Andernfalls hat der angegriffene Server meist leichtes Spiel: Erkennt er, dass ein bestimmter Rechner massiv auf das Angebot zugreift und auf diese Weise den Zugriff für andere Kunden erschwert, kann der Server die Adresse des Angreifers relativ einfach blockieren. Weitere Attacken sind erst einmal nicht möglich, der Verkehr rollt wieder normal.
Kommen die Angriffe dagegen von einer Vielzahl von fremden Rechnern, kann jede einzelne Attacke als normaler Zugriff getarnt werden. Für die Software, die den Server vor derartigen Angriffen schützen soll, wird es nahezu unmöglich zu erkennen, dass überhaupt versucht wird, den Server lahm zu legen.

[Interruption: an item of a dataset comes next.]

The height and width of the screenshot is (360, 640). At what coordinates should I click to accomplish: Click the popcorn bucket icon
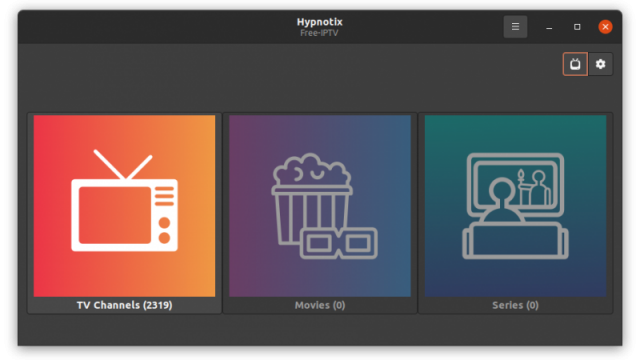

In Zeiten, in denen immer mehr Computer dauerhaft am Netz hängen, wird es für Hacker zunehmend leichter, Rechner für derartige Angriffe zu missbrauchen. Denn viele Computer verfügen nicht über die notwendigen Sicherheitsvorkehrungen, die sie vor einem Missbrauch schützen könnten.
Auch die Software wird immer raffinierter. CERT hat bereits vor Programmen gewarnt, die es jedem nur "halbwegs intelligenten Vandalen" möglich machen, mittels eines Computers und eines Internetanschlusses eine "distributed coordinated attack" zu starten.